I just had a vision of an alternate universe where Stipe never went bald. Billy Corgan too. Also me.

Both me and Stipe became less evil losing our hair I think. Billy became more so. It can embitter a man or free him.  

I write like that too. What I was just saying a minute ago. The percussive phonetics being more important than the information that the words are meant to convey.

Being an R.E.M. fan has always been a state of becoming. This band can be your favorite band for your entire life even if you never listened to any of the first or second or third decade of their output (depending on when you discovered them) and no one is mad about that. Should be mad about that. I have friends who love Chronic Town and Murmur and Reckoning and are still mad about Green if you can believe that.

Becoming is the thing.

You always had to renew your allegiance like a driver’s license with every record.

I don’t know what that means but it sounds like something which is basically my point about the lyrics.  

I just looked up the lyrics to Losing My Religion. I thought this whole time he was singing:

Like a hurt, lost and blinded foal, foal…

I didn’t even know what a foal was when I first heard the song when I was young but it made me feel like I should know what things are and therefore I tried to. (Not to edit R.E.M. here but maybe foal is a better choice? There was a lot of antler imagery in the video if I recall correctly.)

Ah who cares. That’s what I’m trying to say. It doesn’t matter what he's saying. I consumed and digested and processed the general intent of that song instantly. No thinking just song no words just song just mandolin and sadness. And it nourished me and grew inside of me. Like an animal emotionally manipulating you with its eyes even though it cannot speak. Like a woman coming on to you in a language you don’t understand.

Maybe like going to the opera in Italian. I don’t know I never did that.

Fall On Me is without a doubt my favorite song of theirs and always has been. Life’s Rich Pageant is my favorite record of theirs by which I mean the most personal to me and my whole deal even though Automatic is clearly the closest to divine. Is divine. Forget the hits! What about Find the River and Try Not to Breathe?

I looked up the lyrics to Fall On Me just now and didn’t recognize a lot of these words as being what I remember them being besides the fourth line which is the actual hook. What is going on here? I’ve listened to this song at least one thousand times – ten this very night – and had no idea the words feather or iron or pulleys were involved.

▶ Tasks and exercises
- A) In the R.E.M. essay, condense the paragraph that begins "Being an R.E.M. fan has always been" into a shorter version that keeps its main facts.
- B) Write out everything in the R.E.M. essay from "I just had a" down to "can believe that.", with no changes.
The data that follows has no connection to the R.E.M. essay.

▶ Data rows
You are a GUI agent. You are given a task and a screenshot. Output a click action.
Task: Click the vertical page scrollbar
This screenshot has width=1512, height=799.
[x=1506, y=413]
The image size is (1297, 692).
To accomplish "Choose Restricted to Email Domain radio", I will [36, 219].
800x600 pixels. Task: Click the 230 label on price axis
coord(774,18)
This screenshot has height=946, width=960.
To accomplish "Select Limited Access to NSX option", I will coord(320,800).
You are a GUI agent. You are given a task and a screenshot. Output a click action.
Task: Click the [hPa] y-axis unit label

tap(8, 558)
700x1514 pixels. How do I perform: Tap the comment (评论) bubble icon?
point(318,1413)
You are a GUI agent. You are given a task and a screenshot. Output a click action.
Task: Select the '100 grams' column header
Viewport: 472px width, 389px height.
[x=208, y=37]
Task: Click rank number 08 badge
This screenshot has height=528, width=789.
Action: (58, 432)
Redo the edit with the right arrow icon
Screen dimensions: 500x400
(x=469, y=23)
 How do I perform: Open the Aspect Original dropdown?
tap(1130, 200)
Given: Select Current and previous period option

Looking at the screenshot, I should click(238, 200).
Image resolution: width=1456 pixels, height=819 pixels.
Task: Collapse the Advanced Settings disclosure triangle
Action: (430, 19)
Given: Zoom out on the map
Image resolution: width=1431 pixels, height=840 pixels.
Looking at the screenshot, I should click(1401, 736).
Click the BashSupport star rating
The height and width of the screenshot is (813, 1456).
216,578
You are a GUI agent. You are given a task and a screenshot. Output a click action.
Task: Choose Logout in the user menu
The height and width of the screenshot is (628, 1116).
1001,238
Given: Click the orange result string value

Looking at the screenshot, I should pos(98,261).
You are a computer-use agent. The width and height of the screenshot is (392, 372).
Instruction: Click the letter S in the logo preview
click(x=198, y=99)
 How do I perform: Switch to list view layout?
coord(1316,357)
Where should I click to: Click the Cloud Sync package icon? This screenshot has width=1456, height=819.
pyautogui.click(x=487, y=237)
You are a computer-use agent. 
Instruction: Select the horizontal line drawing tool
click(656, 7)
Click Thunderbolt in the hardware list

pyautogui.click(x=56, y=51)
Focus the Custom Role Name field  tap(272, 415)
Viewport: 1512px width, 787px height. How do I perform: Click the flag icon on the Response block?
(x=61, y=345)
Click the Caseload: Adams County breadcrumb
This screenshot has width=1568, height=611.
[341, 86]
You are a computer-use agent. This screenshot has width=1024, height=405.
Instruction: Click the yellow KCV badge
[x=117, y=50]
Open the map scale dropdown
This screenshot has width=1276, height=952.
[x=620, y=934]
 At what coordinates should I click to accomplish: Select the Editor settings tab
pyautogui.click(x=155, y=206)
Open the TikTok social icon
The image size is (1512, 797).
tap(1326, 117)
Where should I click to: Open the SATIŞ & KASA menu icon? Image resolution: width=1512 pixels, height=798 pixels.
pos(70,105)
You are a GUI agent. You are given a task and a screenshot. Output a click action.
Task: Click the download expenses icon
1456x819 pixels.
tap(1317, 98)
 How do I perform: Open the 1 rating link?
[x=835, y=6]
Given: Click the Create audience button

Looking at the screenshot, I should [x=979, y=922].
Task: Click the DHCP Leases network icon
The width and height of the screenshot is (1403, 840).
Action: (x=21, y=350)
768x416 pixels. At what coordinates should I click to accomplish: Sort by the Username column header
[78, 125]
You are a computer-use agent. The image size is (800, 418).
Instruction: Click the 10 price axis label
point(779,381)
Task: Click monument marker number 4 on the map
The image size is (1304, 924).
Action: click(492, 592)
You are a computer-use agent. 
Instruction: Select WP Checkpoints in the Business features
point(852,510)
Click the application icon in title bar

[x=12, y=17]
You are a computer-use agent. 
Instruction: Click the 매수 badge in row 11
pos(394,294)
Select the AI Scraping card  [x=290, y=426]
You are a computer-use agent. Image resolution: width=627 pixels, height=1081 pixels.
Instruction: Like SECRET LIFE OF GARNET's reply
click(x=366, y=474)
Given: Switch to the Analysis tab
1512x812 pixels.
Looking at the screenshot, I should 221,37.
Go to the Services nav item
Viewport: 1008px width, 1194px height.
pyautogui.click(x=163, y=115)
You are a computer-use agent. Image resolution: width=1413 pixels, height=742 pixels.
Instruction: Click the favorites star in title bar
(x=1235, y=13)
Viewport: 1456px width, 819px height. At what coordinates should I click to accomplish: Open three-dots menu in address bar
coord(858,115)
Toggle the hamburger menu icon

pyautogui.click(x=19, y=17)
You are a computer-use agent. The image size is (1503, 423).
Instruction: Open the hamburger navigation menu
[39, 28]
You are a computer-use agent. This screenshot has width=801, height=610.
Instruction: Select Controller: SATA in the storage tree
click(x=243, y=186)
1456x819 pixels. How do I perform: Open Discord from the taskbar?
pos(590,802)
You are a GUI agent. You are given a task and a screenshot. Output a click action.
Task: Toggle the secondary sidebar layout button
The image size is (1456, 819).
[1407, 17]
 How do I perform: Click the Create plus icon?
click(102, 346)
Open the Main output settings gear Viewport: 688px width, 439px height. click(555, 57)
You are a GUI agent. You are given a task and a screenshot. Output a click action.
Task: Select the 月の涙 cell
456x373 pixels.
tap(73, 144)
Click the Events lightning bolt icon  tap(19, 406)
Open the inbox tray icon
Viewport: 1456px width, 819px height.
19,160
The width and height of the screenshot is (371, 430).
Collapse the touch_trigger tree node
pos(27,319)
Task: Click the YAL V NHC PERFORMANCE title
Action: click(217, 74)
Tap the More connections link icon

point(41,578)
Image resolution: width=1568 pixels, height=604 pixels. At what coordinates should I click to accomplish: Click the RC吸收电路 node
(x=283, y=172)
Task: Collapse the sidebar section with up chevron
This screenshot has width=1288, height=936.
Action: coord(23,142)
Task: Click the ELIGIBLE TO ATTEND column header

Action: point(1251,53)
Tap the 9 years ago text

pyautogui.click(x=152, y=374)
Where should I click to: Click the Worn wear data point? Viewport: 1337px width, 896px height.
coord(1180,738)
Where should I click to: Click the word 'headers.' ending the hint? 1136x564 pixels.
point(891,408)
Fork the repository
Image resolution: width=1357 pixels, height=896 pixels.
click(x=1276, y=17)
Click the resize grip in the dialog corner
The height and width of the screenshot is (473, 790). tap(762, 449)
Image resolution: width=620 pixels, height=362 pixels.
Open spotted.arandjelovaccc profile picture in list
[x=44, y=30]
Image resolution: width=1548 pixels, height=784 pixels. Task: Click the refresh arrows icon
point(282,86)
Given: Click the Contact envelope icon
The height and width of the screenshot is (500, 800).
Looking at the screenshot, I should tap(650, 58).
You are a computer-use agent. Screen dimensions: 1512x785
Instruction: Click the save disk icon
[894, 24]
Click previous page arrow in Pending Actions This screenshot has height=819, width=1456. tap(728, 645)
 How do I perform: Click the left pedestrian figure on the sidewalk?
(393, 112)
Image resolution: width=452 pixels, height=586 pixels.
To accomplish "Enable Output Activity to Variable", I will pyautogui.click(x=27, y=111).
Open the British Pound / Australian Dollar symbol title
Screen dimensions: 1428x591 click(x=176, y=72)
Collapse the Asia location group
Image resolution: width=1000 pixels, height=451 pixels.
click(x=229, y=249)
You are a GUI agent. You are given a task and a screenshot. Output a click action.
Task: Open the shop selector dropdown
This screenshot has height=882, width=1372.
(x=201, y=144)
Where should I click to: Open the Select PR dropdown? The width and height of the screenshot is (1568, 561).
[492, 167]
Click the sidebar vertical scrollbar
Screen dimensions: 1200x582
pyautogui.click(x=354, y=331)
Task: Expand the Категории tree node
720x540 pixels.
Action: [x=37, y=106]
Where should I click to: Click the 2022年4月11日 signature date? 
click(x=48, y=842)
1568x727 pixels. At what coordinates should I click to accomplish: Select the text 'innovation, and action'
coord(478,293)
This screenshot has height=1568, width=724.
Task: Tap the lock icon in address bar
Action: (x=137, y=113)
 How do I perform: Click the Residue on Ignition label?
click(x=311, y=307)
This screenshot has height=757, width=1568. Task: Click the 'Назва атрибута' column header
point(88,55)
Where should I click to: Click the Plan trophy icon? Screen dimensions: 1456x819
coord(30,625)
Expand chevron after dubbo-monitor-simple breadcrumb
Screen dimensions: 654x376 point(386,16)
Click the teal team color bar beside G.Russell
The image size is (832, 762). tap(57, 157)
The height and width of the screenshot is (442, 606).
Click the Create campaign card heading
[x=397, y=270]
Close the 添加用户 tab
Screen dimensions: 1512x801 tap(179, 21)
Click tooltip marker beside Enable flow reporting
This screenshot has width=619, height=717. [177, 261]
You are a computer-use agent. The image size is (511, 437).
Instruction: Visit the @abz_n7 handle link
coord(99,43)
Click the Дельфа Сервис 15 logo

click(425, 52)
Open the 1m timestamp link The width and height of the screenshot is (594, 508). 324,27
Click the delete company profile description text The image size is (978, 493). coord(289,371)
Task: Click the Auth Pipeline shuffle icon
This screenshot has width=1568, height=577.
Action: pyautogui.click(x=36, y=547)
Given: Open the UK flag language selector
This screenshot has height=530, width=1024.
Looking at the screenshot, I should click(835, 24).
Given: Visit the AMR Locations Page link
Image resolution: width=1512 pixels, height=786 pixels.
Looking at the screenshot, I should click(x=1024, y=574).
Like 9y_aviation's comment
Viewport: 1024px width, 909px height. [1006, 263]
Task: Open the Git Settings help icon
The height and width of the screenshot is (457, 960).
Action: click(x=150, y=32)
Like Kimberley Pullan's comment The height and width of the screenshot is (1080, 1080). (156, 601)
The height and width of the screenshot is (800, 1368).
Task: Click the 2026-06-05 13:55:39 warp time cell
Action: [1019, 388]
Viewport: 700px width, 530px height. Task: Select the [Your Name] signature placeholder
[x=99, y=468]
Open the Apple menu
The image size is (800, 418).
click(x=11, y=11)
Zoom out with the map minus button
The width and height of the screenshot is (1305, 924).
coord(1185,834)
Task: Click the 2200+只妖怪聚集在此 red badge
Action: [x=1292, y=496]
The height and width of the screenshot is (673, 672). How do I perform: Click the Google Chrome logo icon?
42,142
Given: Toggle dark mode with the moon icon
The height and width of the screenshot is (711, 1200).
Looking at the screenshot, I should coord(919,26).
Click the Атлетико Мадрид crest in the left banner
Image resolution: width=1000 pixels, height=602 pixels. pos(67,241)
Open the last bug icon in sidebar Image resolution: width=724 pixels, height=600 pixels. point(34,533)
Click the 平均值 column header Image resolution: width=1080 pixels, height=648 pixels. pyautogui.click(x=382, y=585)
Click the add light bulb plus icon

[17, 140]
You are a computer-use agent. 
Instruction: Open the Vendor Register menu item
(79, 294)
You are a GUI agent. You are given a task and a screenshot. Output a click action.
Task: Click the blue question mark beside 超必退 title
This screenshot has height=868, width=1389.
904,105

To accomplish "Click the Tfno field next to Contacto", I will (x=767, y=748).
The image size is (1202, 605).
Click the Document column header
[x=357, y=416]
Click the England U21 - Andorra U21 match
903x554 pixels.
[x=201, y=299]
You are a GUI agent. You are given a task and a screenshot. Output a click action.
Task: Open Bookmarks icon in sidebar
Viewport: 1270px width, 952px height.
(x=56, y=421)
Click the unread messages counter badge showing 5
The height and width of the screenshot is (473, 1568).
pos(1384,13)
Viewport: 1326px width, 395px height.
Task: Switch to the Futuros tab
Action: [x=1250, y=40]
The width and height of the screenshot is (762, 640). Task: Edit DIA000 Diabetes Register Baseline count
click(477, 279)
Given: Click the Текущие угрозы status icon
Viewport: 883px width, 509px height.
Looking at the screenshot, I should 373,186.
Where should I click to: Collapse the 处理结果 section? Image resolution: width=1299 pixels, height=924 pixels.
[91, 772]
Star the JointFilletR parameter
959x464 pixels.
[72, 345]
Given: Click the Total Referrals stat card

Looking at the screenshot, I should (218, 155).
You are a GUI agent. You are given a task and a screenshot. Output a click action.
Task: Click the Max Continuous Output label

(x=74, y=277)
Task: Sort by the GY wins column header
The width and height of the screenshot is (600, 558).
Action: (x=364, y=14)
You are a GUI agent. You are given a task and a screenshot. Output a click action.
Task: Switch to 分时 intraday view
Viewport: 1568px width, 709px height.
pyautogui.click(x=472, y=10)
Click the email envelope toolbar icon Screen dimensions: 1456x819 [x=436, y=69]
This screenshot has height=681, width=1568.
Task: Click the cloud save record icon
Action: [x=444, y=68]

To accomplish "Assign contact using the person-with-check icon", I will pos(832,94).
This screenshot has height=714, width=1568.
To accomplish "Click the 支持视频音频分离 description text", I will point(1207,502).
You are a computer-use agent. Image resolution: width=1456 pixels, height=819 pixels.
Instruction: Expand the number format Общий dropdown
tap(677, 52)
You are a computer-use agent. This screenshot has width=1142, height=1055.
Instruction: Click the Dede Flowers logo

▶ Per-task answers
- A) Being an R.E.M. fan has always been a state of becoming. The band can be someone's lifelong favorite even if that person never heard one or more decades of its output, depending on when they discovered it, and no one minds, though perhaps they should. The writer has friends who love Chronic Town, Murmur and Reckoning and are still mad about Green.

- B)
I just had a vision of an alternate universe where Stipe never went bald. Billy Corgan too. Also me.

Both me and Stipe became less evil losing our hair I think. Billy became more so. It can embitter a man or free him.  

I write like that too. What I was just saying a minute ago. The percussive phonetics being more important than the information that the words are meant to convey.

Being an R.E.M. fan has always been a state of becoming. This band can be your favorite band for your entire life even if you never listened to any of the first or second or third decade of their output (depending on when you discovered them) and no one is mad about that. Should be mad about that. I have friends who love Chronic Town and Murmur and Reckoning and are still mad about Green if you can believe that.